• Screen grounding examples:
□ □ □ □ □ □ □
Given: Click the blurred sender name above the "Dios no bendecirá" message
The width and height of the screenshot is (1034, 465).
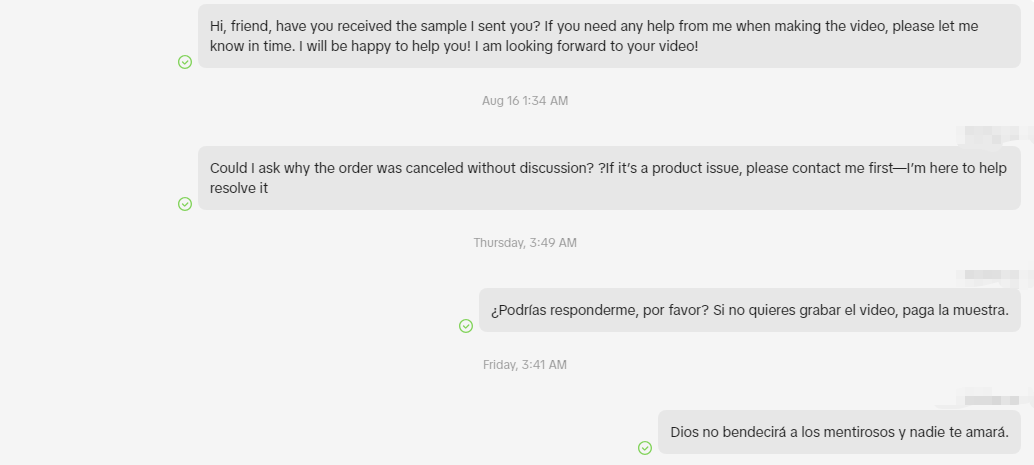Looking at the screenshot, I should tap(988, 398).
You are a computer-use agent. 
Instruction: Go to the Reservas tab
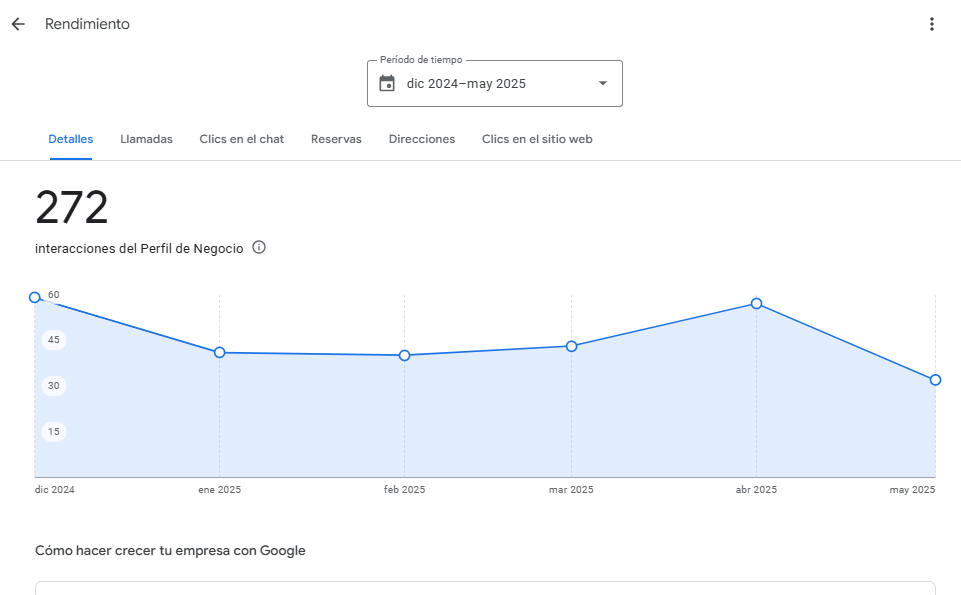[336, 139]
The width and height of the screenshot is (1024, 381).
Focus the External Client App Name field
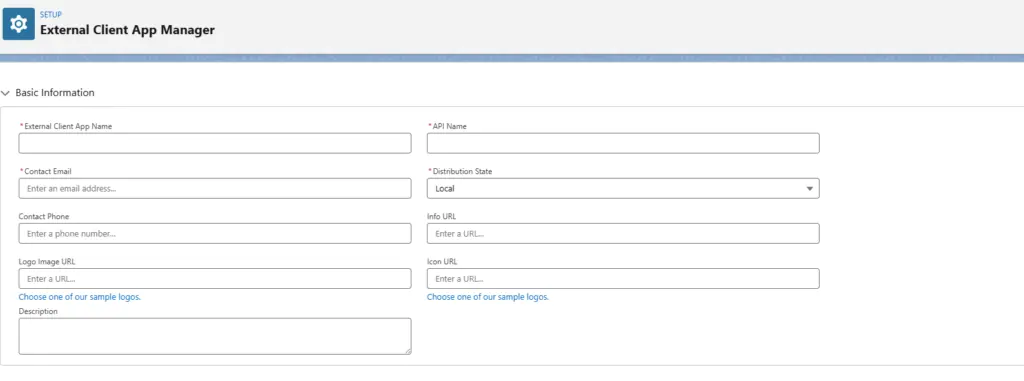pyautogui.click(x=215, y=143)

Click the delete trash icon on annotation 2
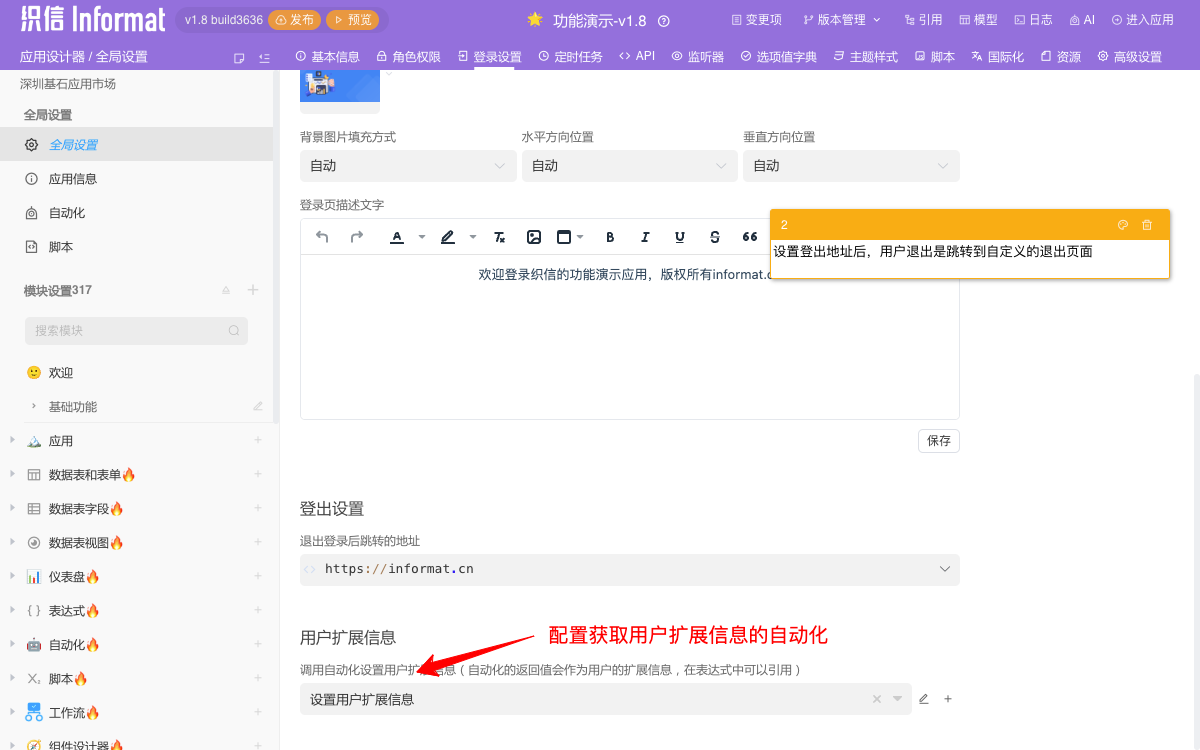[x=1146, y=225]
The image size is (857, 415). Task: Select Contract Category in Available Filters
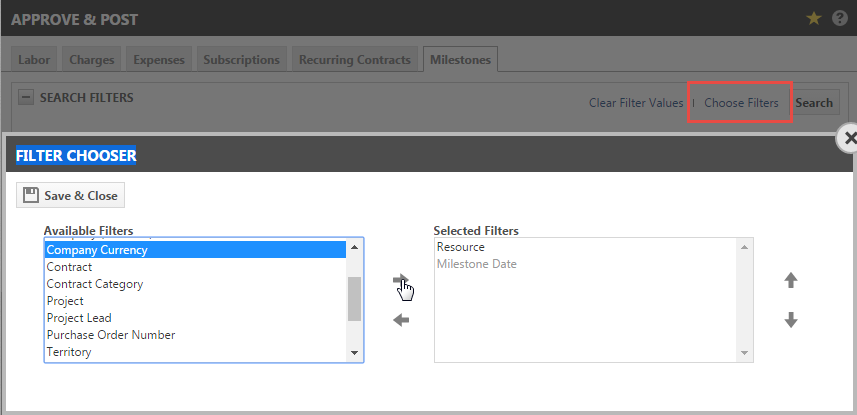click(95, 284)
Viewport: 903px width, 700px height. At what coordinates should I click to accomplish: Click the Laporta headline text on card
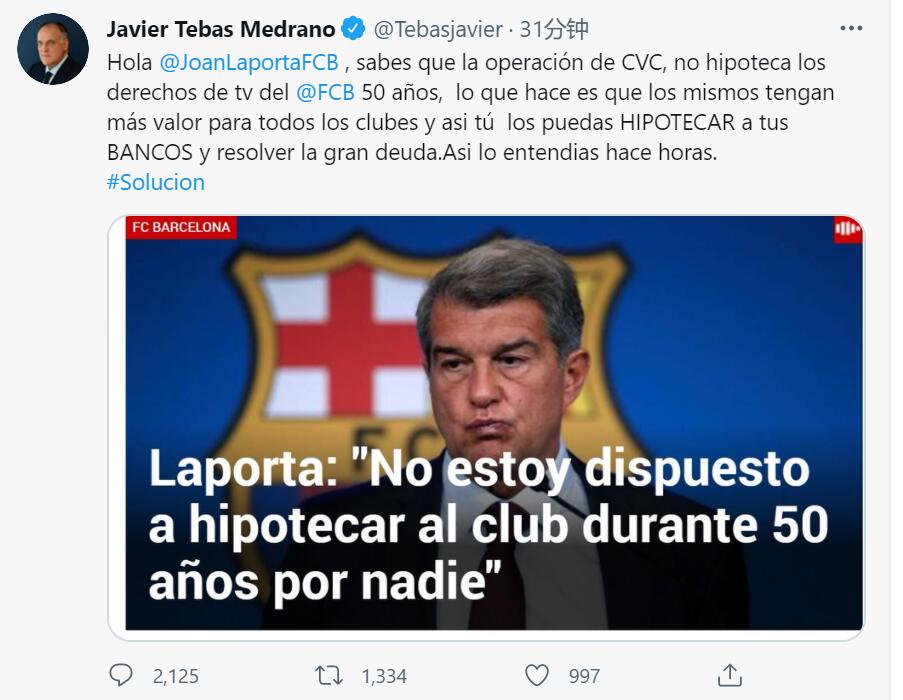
□ □ □ □ □ □ □
• Requirements: Can you convert the rows above into a Markdown table with the columns "No." and "Line", numbering each line, skipping blank lines, and leaving out the pictures?

• Response for this exercise:
| No. | Line |
|---|---|
| 1 | Given: Click the blurred sender name above the "Dios no bendecirá" message |
| 2 | The width and height of the screenshot is (1034, 465). |
| 3 | Looking at the screenshot, I should tap(988, 398). |
| 4 | You are a computer-use agent.  |
| 5 | Instruction: Go to the Reservas tab |
| 6 | [336, 139] |
| 7 | The width and height of the screenshot is (1024, 381). |
| 8 | Focus the External Client App Name field |
| 9 | pyautogui.click(x=215, y=143) |
| 10 | Click the delete trash icon on annotation 2 |
| 11 | [x=1146, y=225] |
| 12 | The image size is (857, 415). Task: Select Contract Category in Available Filters |
| 13 | click(95, 284) |
| 14 | Viewport: 903px width, 700px height. At what coordinates should I click to accomplish: Click the Laporta headline text on card |